Mesdames, Messieurs,

Le Sénat est saisi d'une proposition de loi relative à l'atténuation de responsabilité pénale applicable aux personnes atteintes d'un trouble mental ayant altéré leur discernement au moment des faits, présentée par nos collègues MM. Jean-René Lecerf, Gilbert Barbier et Mme Christiane Demontès.

Ce texte reprend une partie des propositions à caractère législatif formulées par le groupe de travail de la commission des lois et de la commission des affaires sociales sur la prise en charge des personnes atteintes de troubles mentaux ayant commis des infractions 1 ( * ) .

Il a pour point de départ un constat accablant : près de 10 % des personnes détenues souffriraient de troubles psychiatriques très graves .

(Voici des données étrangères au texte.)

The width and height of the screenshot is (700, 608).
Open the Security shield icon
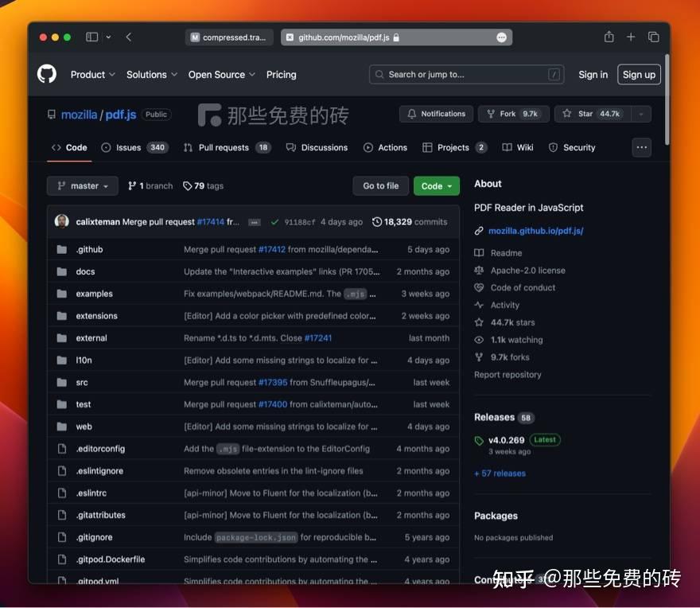[x=553, y=147]
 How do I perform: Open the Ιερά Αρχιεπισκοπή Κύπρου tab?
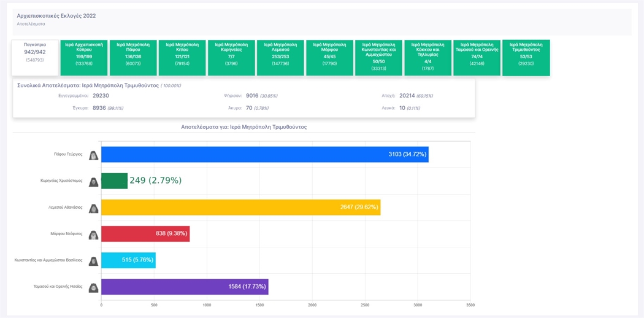pyautogui.click(x=84, y=58)
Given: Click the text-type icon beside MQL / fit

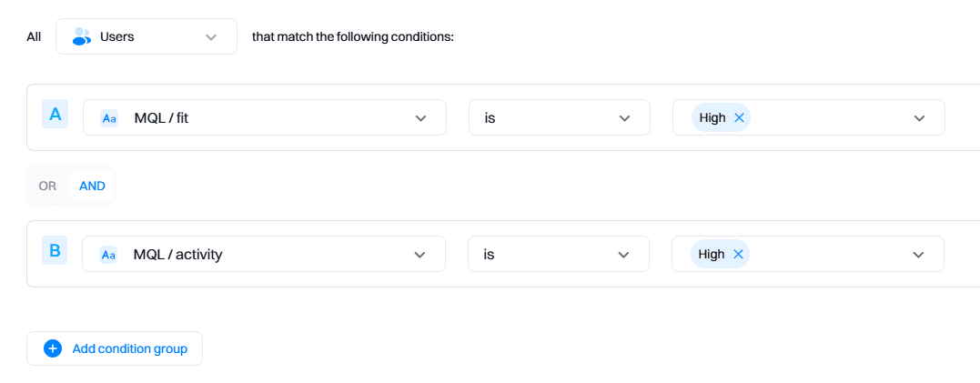Looking at the screenshot, I should [108, 118].
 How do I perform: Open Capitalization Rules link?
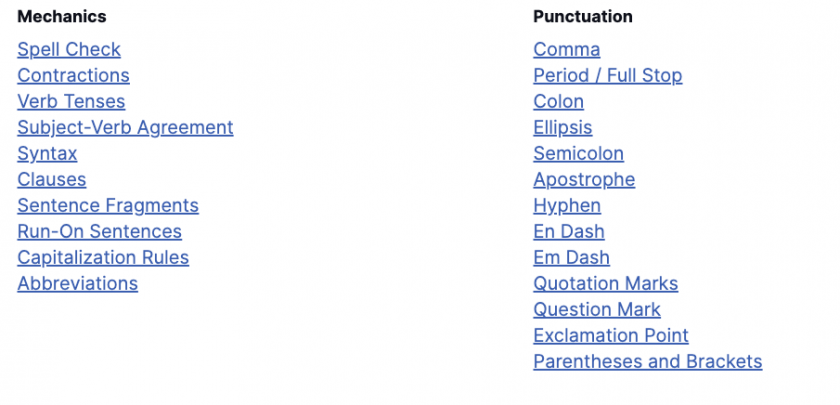click(x=103, y=258)
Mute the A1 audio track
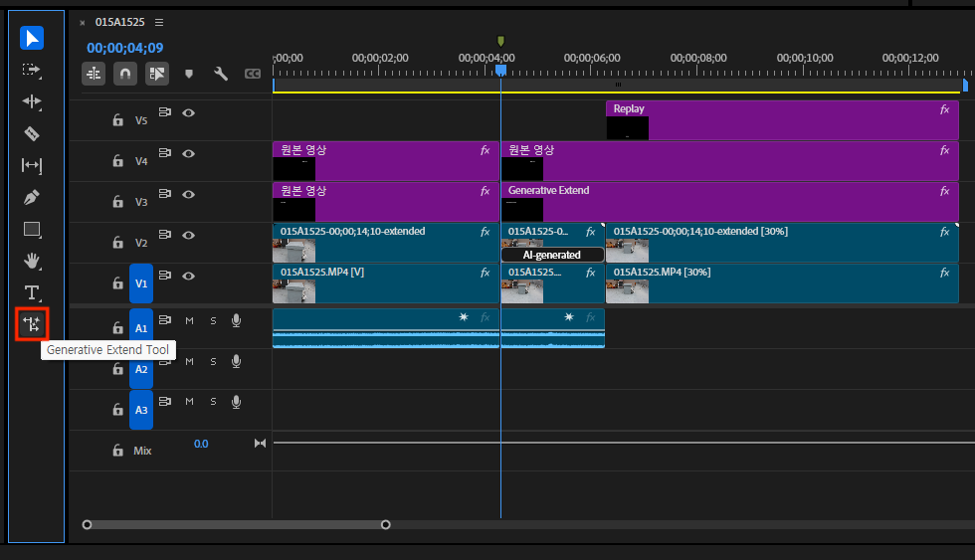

Cette situation est paradoxale au regard de notre droit pénal qui prévoit, d'une part, l'irresponsabilité pénale (premier alinéa de l'article 122-1 du code pénal) pour la personne « atteinte, au moment des faits, d'un trouble psychique ou neuropsychique ayant aboli son discernement ou le contrôle de ses actes » et, d'autre part, pour la personne « atteinte, au moment des faits, d'un trouble psychique ou neuropsychique ayant altéré son discernement ou entravé le contrôle de ses actes » qui demeure punissable , la prise en compte , néanmoins, de cette circonstance lorsque la juridiction détermine la peine et en fixe le régime (deuxième alinéa de l'article 122-1 du code pénal).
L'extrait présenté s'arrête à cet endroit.